Nils is participating in the Canadian Cactus Competition (CCC)! Whilst the other competitors have brought their prized tall cacti, all dressed up with costumes and googly eyes, Nils has brought in something truly beautiful - a cactus graph!

The graph contains N nodes labelled from 1 to N, and M edges. The i-th edge is bidirectional and connects nodes u_i and v_i. Since the graph is a cactus, each edge belongs to at most one cycle.

Each of the nodes has a value, which is an integer between 0 and B (inclusive). Each edge has a colour equal to the bitwise XOR of the values of the nodes it connects. The beauty of the graph is the smallest colour of any edge in the graph.
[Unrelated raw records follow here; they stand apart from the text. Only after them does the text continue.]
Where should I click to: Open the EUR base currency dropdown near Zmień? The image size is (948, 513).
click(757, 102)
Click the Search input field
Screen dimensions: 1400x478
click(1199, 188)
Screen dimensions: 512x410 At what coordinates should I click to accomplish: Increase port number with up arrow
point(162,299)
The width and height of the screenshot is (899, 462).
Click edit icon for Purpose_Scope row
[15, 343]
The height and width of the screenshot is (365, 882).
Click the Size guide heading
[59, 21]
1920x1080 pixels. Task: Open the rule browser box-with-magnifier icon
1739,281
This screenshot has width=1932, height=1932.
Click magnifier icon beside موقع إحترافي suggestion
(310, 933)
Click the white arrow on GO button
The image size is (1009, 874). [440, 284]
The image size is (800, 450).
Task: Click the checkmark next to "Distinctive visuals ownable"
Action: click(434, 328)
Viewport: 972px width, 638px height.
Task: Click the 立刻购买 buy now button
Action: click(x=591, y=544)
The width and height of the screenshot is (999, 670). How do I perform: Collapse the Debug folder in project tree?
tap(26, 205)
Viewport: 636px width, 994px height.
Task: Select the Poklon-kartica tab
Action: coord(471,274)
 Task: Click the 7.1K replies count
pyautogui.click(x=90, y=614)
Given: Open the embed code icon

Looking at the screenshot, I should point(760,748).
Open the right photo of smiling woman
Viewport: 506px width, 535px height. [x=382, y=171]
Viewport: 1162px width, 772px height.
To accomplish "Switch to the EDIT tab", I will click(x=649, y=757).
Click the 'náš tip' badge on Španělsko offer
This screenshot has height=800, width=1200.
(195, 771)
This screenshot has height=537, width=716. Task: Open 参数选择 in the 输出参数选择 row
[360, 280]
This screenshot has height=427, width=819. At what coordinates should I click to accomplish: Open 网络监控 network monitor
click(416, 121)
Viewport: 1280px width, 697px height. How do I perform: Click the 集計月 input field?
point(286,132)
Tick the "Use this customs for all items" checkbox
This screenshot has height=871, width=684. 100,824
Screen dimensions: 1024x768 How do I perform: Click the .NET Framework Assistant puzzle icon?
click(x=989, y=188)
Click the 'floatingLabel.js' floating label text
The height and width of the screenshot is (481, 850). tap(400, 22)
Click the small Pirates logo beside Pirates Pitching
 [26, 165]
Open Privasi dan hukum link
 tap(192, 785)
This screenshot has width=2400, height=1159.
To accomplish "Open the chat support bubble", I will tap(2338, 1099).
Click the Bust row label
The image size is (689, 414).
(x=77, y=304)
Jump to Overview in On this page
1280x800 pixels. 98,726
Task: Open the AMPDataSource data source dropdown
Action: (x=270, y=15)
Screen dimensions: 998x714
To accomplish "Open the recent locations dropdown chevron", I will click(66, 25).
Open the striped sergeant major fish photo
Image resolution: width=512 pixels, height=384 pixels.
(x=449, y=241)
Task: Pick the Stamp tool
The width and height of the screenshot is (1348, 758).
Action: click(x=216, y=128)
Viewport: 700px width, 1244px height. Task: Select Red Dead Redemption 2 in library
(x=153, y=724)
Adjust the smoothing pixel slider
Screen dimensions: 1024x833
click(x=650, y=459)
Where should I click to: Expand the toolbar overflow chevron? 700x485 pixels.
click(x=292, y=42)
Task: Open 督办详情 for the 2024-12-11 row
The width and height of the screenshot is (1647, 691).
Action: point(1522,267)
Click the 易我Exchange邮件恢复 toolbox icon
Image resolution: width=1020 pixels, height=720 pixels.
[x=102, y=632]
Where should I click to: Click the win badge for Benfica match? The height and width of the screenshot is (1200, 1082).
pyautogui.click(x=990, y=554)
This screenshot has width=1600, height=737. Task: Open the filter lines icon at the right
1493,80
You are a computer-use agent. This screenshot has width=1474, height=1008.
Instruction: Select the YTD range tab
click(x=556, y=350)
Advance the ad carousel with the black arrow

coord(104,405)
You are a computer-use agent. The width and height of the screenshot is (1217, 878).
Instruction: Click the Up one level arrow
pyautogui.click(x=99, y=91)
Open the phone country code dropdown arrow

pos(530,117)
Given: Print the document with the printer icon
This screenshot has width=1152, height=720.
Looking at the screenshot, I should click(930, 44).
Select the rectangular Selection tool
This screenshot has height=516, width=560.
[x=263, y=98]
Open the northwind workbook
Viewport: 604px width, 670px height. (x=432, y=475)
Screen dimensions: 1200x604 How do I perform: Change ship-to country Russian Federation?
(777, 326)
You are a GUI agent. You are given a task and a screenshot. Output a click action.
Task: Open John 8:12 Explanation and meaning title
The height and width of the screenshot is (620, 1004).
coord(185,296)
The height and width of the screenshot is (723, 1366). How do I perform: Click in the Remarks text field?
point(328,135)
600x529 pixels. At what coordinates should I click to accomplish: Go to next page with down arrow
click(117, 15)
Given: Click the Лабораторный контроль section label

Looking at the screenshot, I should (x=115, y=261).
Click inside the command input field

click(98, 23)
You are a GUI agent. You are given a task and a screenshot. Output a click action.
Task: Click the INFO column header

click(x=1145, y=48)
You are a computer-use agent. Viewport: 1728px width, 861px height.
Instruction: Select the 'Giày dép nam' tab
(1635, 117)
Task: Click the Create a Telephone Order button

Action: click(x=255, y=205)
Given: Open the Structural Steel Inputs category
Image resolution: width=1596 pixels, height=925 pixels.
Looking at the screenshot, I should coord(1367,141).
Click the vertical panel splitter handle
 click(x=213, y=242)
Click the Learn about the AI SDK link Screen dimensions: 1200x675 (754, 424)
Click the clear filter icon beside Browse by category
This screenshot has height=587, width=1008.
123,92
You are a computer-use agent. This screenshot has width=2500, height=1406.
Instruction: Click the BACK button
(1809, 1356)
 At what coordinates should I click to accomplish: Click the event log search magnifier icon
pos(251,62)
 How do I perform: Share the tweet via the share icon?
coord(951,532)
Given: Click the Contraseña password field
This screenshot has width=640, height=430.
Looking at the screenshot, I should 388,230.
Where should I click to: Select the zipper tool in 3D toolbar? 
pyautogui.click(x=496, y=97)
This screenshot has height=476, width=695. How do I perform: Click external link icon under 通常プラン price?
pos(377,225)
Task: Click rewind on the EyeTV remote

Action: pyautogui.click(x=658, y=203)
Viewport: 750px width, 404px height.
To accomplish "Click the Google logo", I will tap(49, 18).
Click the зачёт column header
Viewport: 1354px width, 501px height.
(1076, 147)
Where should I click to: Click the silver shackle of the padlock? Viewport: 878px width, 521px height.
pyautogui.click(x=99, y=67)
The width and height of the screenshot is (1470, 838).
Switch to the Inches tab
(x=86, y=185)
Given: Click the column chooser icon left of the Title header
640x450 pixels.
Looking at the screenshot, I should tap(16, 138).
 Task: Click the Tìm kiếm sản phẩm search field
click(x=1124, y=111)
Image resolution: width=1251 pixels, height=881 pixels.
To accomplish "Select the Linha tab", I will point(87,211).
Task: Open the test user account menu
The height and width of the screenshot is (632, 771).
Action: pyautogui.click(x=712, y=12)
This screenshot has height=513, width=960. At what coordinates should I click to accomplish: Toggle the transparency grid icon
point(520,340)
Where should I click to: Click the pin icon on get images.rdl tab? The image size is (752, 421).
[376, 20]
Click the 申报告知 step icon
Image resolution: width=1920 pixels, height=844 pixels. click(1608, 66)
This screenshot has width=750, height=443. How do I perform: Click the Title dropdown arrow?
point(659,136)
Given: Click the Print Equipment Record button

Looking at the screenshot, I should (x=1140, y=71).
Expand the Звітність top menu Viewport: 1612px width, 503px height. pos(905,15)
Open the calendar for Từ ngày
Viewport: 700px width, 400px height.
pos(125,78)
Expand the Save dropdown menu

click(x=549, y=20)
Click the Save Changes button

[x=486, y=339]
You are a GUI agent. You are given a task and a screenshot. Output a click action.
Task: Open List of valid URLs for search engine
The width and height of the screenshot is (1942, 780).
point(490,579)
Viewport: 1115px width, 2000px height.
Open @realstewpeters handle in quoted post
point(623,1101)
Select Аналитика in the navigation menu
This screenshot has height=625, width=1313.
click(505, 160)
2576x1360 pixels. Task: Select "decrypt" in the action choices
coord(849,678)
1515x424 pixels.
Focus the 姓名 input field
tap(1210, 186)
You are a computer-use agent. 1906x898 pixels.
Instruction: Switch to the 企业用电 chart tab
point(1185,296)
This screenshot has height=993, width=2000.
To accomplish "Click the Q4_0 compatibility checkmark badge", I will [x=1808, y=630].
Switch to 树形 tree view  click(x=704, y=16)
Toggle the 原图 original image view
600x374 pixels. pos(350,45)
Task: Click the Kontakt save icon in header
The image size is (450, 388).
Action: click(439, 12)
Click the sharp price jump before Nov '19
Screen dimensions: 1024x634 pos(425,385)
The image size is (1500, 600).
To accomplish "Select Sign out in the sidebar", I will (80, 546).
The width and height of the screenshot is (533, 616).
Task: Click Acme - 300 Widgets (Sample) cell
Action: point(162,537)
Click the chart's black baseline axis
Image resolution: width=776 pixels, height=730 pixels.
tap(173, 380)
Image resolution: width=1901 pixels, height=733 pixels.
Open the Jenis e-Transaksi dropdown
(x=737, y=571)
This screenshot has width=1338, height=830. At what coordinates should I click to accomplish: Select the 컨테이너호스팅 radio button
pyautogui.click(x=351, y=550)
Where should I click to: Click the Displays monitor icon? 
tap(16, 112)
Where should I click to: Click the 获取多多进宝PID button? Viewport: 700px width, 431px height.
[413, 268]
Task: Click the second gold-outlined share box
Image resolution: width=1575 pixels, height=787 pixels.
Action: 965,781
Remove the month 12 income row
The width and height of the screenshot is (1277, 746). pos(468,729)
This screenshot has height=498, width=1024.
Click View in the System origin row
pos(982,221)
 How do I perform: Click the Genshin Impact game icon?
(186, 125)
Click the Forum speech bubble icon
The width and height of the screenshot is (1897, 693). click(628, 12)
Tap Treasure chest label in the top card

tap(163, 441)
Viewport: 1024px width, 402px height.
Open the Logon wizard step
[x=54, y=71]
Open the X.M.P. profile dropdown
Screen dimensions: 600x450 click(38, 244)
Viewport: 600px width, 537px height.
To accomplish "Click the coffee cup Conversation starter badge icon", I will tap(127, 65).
The values of the nodes have not yet been finalised, so to boost his chances of winning first place, Nils wants to find the maximum possible beauty of the graph, and any possible allocation of values to nodes which achieves this beauty.


2 \le N \le 2 \times 10^5

1 \le M \le 3 \times 10^5

1 \le u_i, v_i \le N, u_i \ne v_i

There is at most one edge between any pair of nodes.

The graph is connected.

1 \le B \le 10^9

Subtask 1 [20%]

B = 1

Subtask 2 [40%]

B = 2^k - 1, k \in \mathbb{Z}. That is, B is one less than a power of two.

Subtask 3 [40%]

No additional constraints.

Input Specification

The first line of input contains three space-separated integers, N, M, B.

The i-th of the following M lines of input contains two space-separated integers, u_i, v_i.

Output Specification

The first line of output should contain the maximum possible beauty of the graph.

The second line of output should contain N space-separated integers, with the i-th integer representing the colour of the i-th node.

If there are multiple valid answers, output any of them.

Sample Input

4 4 2
1 2
2 3
1 3
3 4

Sample Output

0 1 2 0


The first edge has a colour of 0 \oplus 1 = 1.

The second edge has a colour of 1 \oplus 2 = 3.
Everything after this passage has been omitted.